Pourtant, tout n’a pas déjà été vu, tout n’a pas déjà été vécu et le cinéma revendique le droit de raconter une histoire universelle de manière singulière : en l’occurrence à la manière de Blanche, la protagoniste, interprétée par Virginie Efira, ou plutôt : doublement interprété par Virginie Efira qui incarne également la sœur jumelle de Blanche, Rose. Ce n’est pas un hasard si ce détail a été choisi pour figurer dans le scénario : les liens entre jumeaux homozygotes sont parmi les plus forts et les plus indissolubles et pourtant la rencontre avec Grégoire Lamoureux (Melvil Poupaud) parvient à s’insinuer également dans cette relation et à élargir toujours plus la distance entre les deux sœurs. Les noms des protagonistes révèlent un jeu de mots qui semble souligner combien il faut faire attention aux apparences: “l’amoureux” signifie en effet “l’amant”, tandis que le nom de famille de Blanche, “renard”, signifie “renard”, mais les rôles s’inversent rapidement. Ou peut-être que le petit renard ne voulait ni voir ni entendre ? « Je l’ai aimée jusqu’aux larmes que je lui ai fait verser » récite l’homme lors de la première nuit d’amour. Les câlins, les murmures, le contexte : tout semble parfait jusqu’à ce que arrivent des signaux subtils que seul l’épaississement de la répétition au fil du temps rend visibles.
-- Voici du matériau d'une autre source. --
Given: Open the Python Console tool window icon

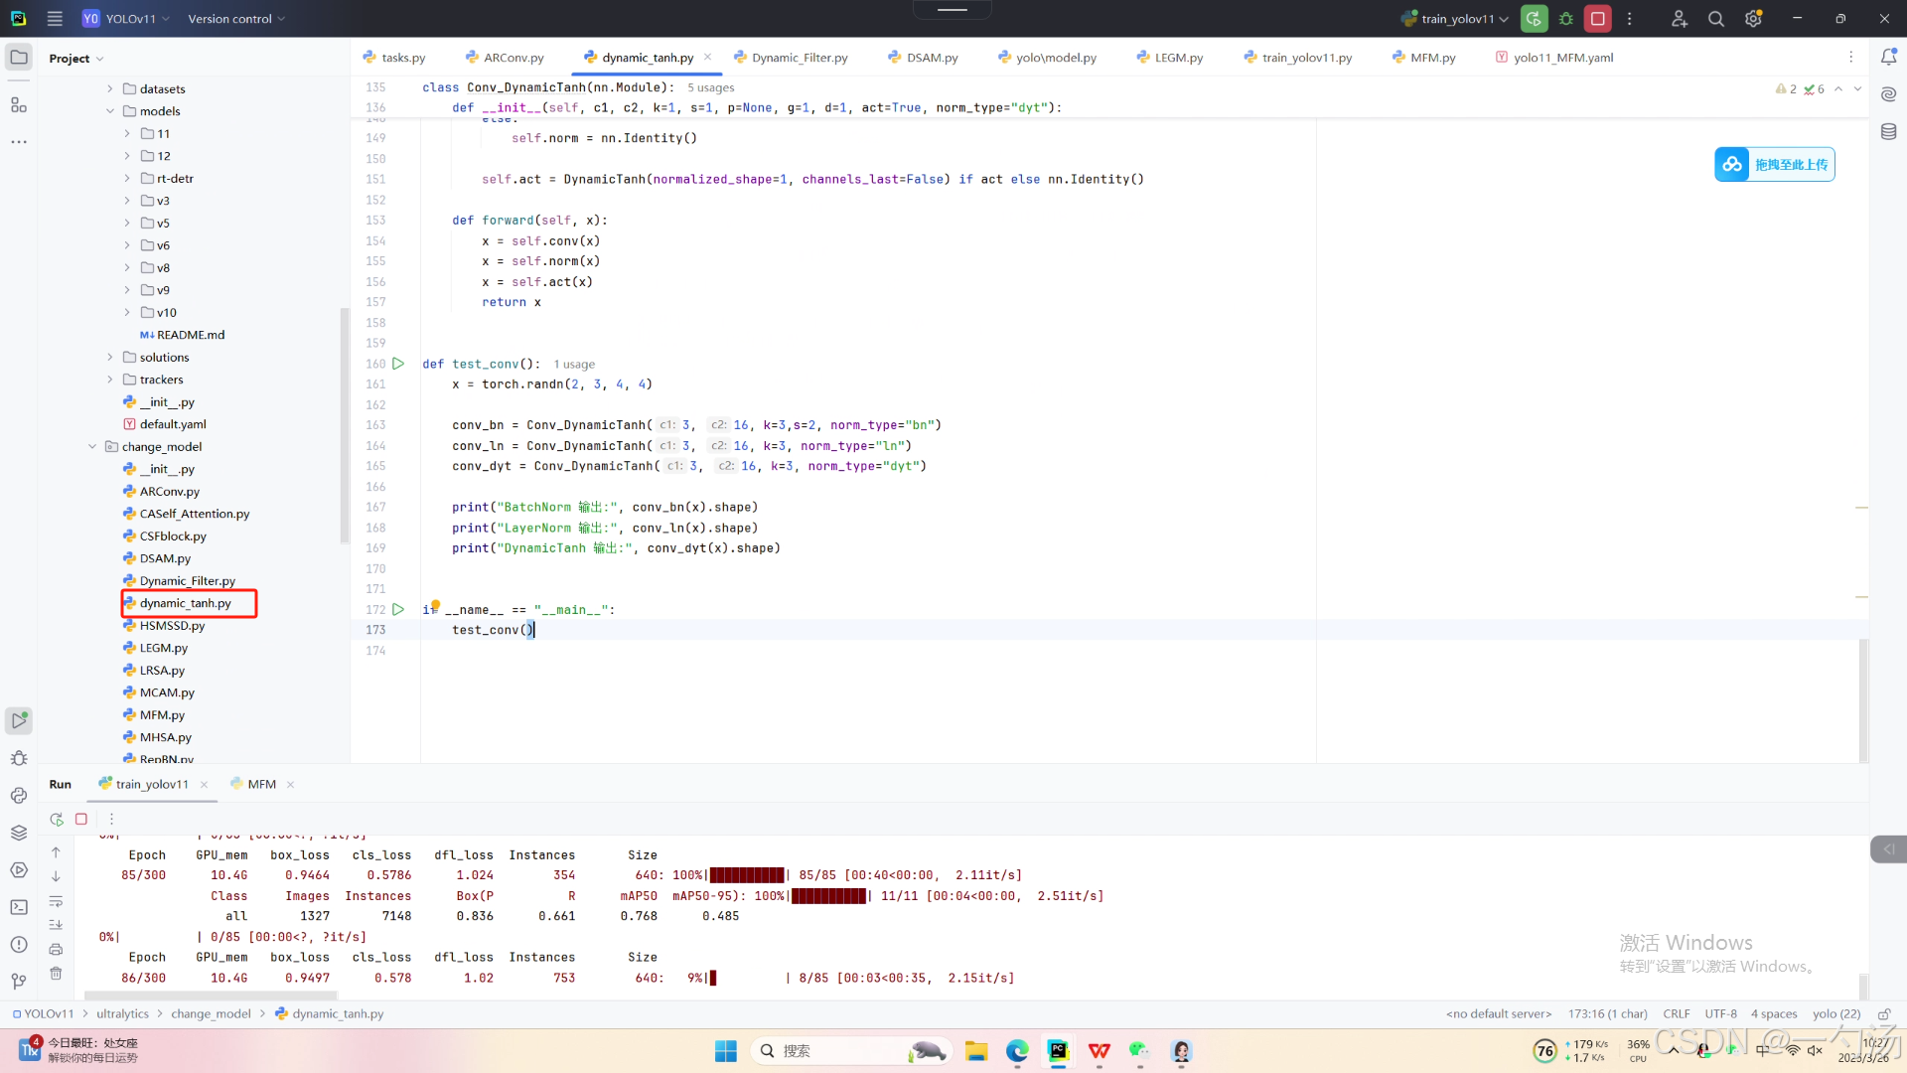Looking at the screenshot, I should [x=19, y=796].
Le courage de Blanche Virginie EfiraLe courage de Blanche Virginie Efira
LAMOUR-ET-LES-FORETS-©-2023-RECTANGLE-PRODUCTIONS-FRANCE-2-CINEMA-LES-FILMS-DE-FRANCOISE

Blanche n’est même pas libre d’annoncer à sa sœur jumelle le bonheur d’une grossesse, sans se rendre compte que le monde de l’homme dont elle est tombée amoureuse se referme autour d’elle sans issue. Comme les brises légères qu’on ressent dans les pièces aux fenêtres fermées sans comprendre d’où elles entrent, ainsi Blanche éprouve des doutes et des sensations qu’elle ne peut donner de nom et avance, jusqu’à se rendre compte que chaque fibre de son corps est saturée d’un inéluctable ce sentiment n’est plus de l’amour, mais plutôt l’étonnement de celui qui se retrouve à errer dans la forêt parce qu’il s’est égaré.
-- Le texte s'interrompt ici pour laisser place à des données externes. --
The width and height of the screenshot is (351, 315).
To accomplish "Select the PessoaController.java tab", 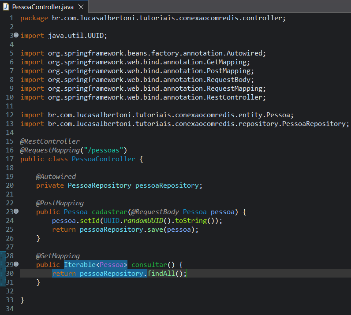I will [x=43, y=7].
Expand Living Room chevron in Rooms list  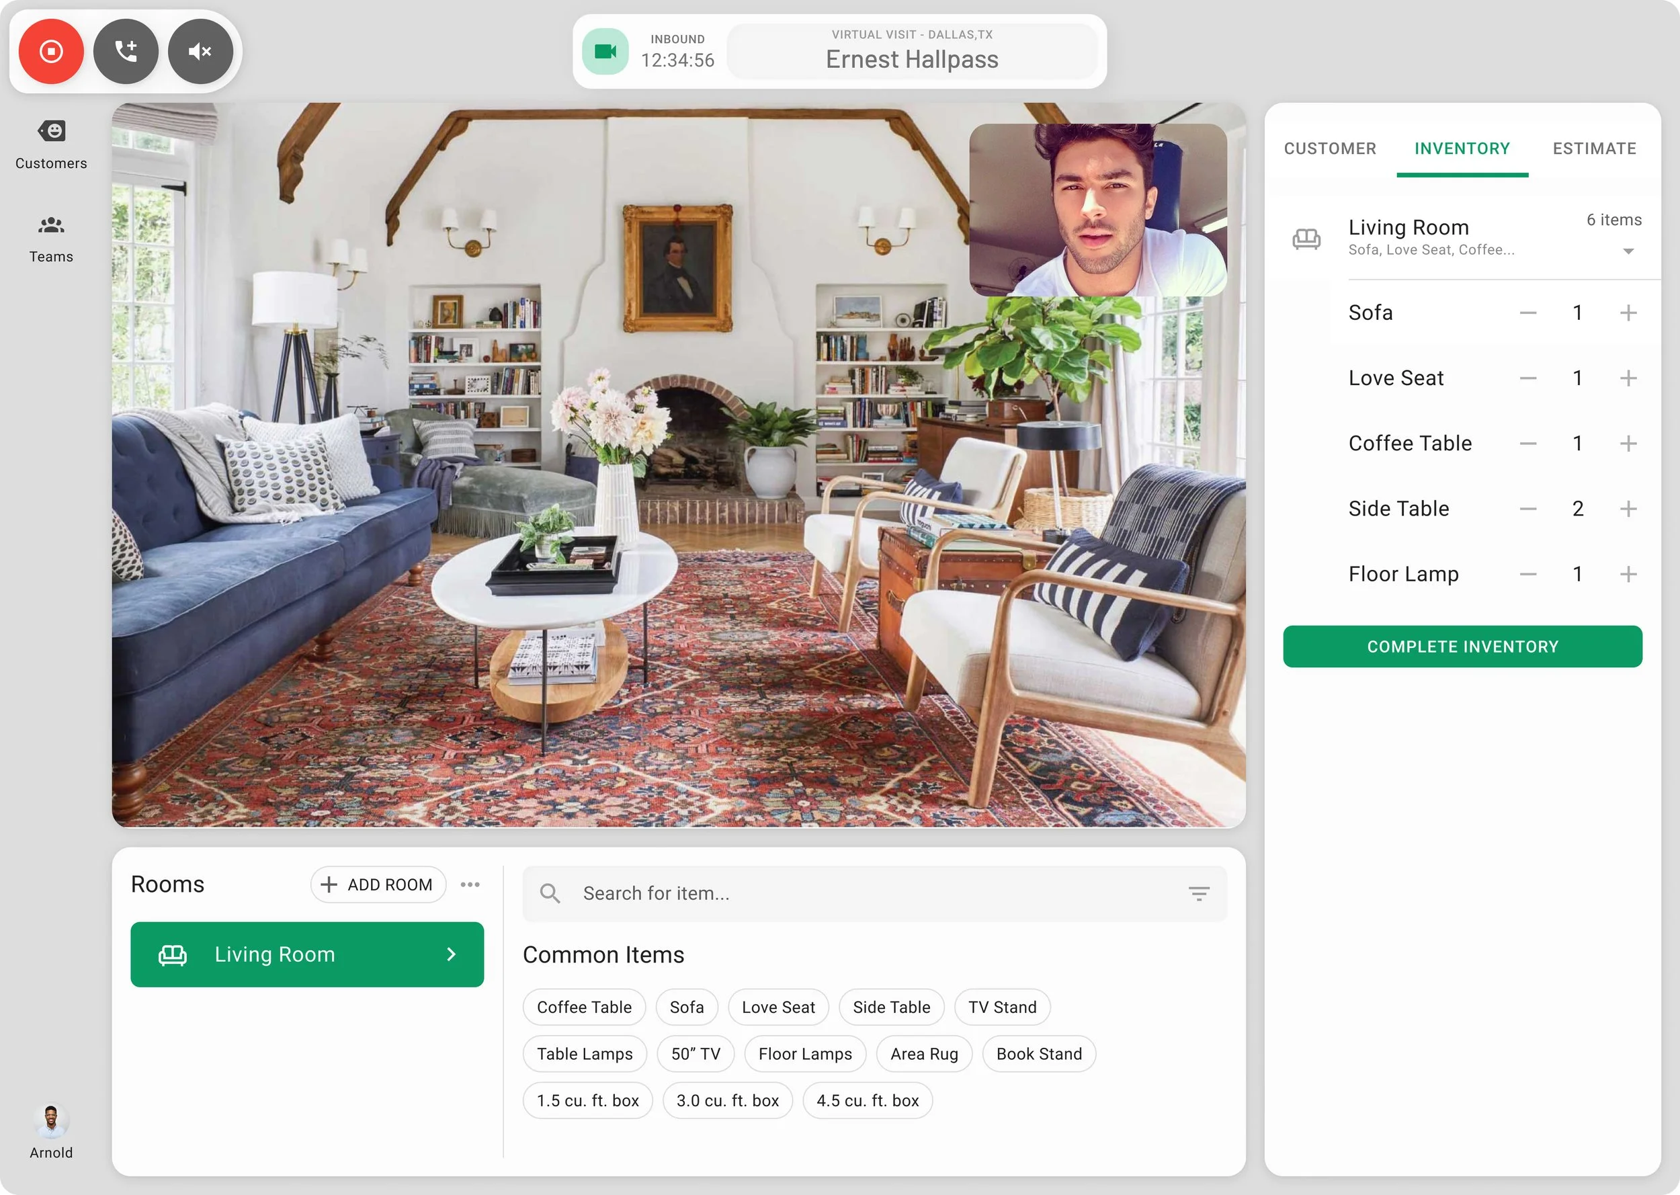(x=452, y=954)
Le courage de se reconnaître victime

Dans l’une des scènes de violence les plus féroces du film, Blanche passe ses mains sur le dos des livres comme pour demander défense de toute la poésie et de la littérature dont elle s’est nourrie et qui ont fait d’elle une femme autonome, capable de comprendre le le monde et ses nuances. Pourtant, ni son éducation, ni son travail, rien de tout ce qu’elle a pu construire dans la vie n’a suffi à l’éloigner de l’horreur qu’elle vit.
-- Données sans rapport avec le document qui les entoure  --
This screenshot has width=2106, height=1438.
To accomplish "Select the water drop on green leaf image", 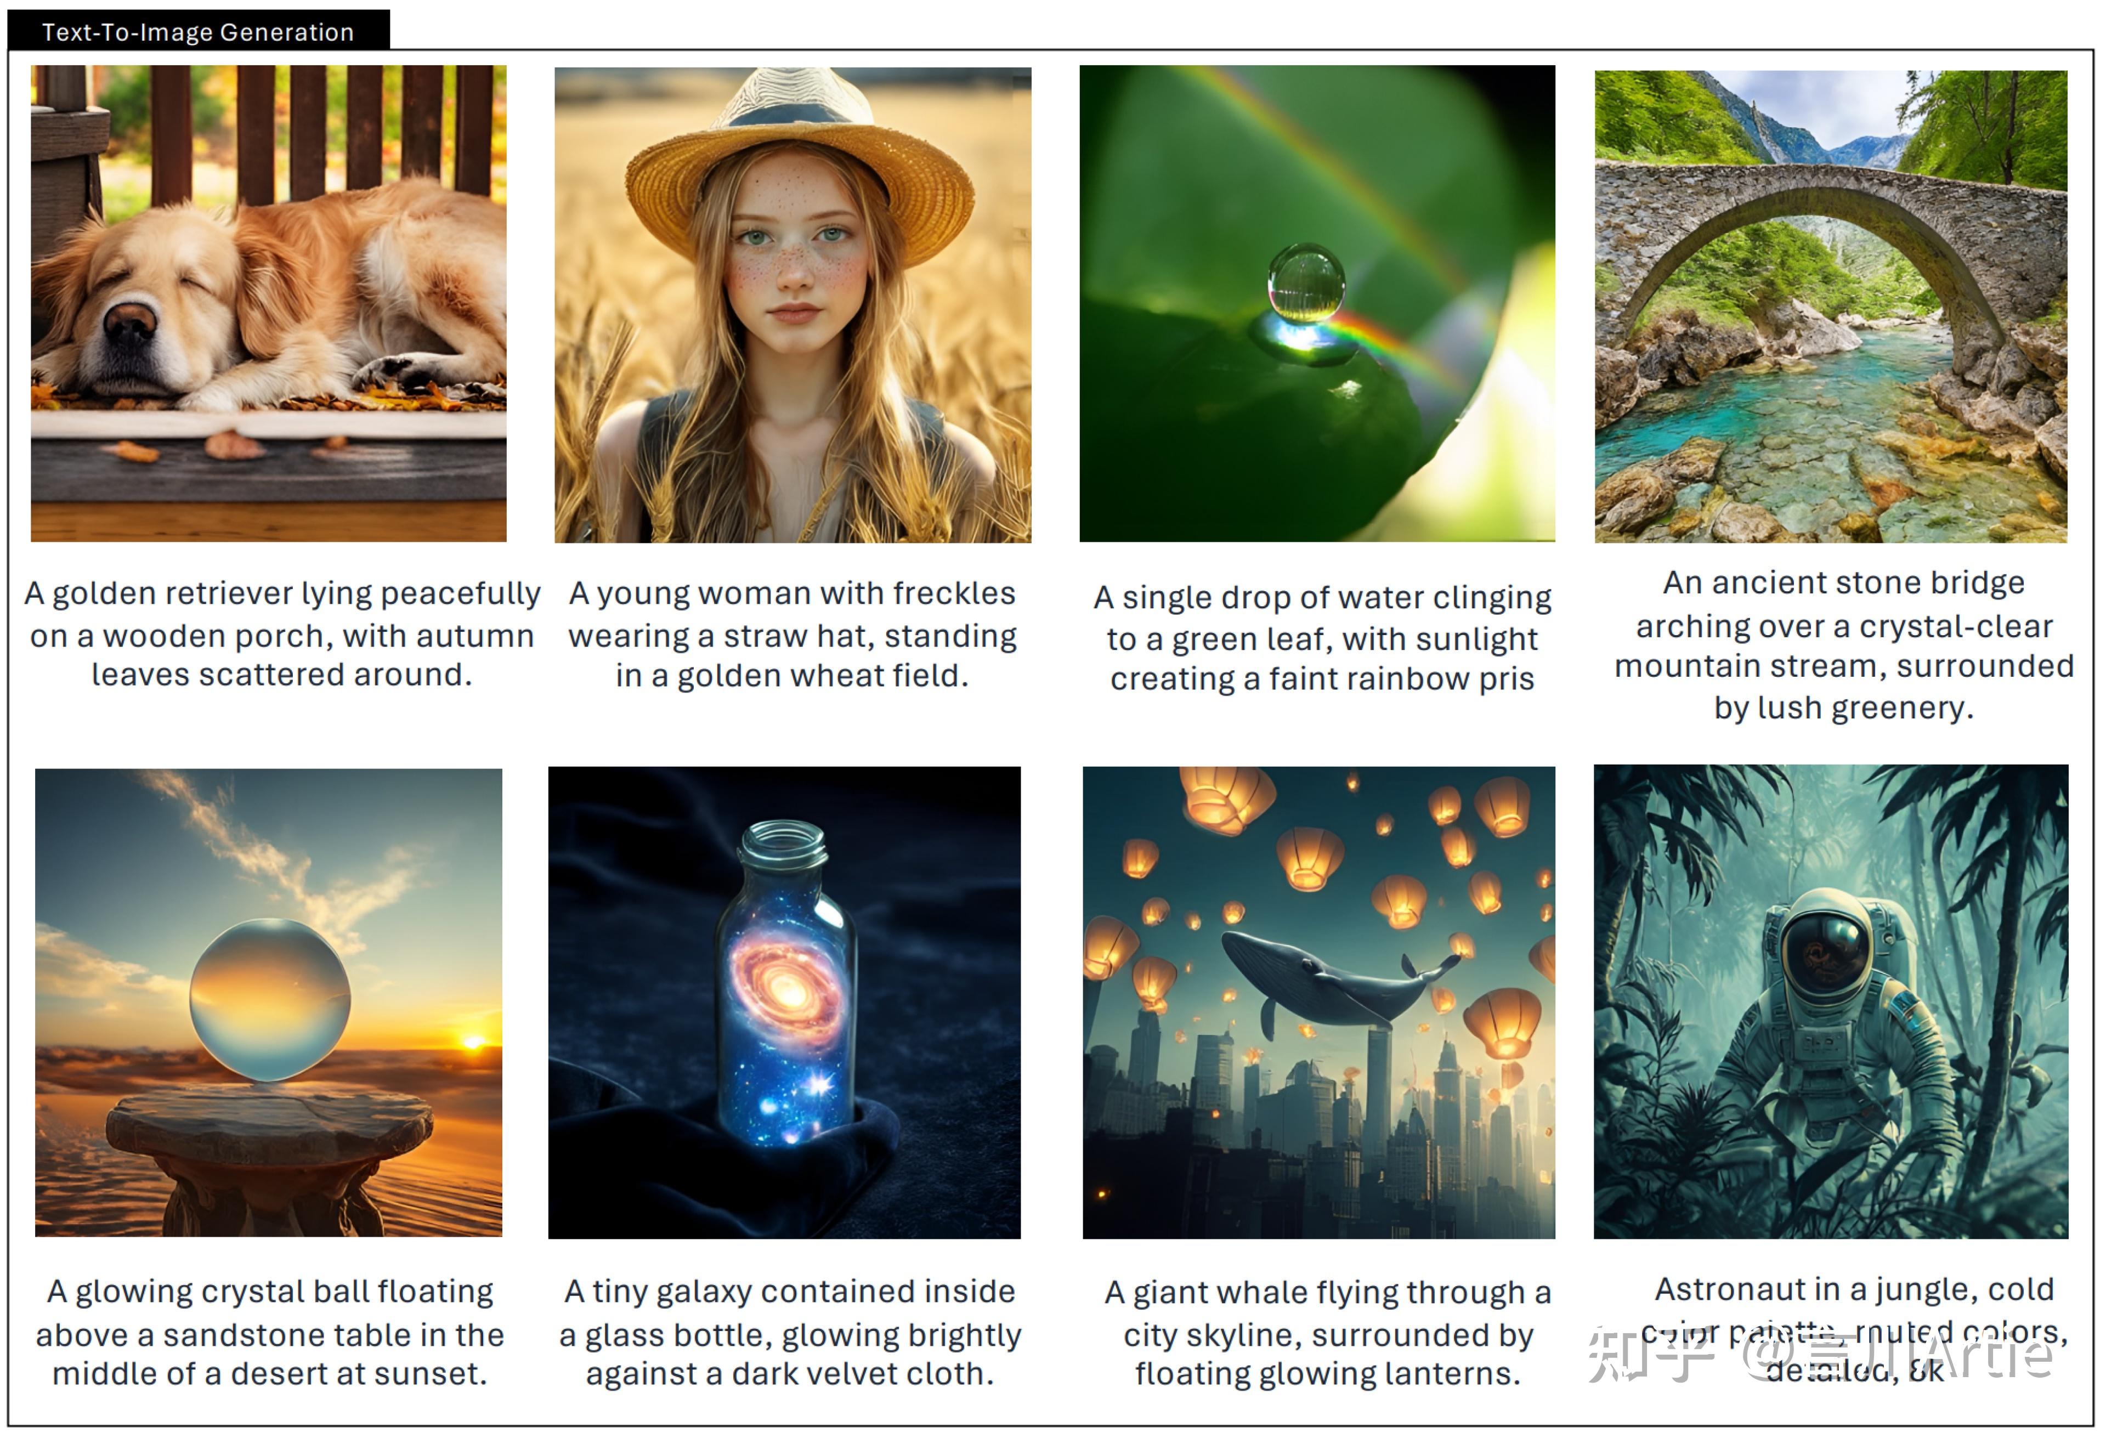I will [1317, 304].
Lui transmettre la conscience qu’elle s’abandonnait à l’amour plus qu’à son porteur et qu’elle en était désormais la victime. Victime : un mot que les femmes qui subissent des violences, notamment psychologiques, ont du mal à prononcer, à s’attribuer, car elles sont toujours accusées d’être coupables du malheur de l’homme qu’elles ne savent pas aimer assez. Assez : encore un mot important qui vient comme une libération quand quelqu’un, quelque chose, en nous, peut peut-être venir nous sauver. Du courage peut-être, avec l’espoir que chacun puisse retrouver le courage de Blanche.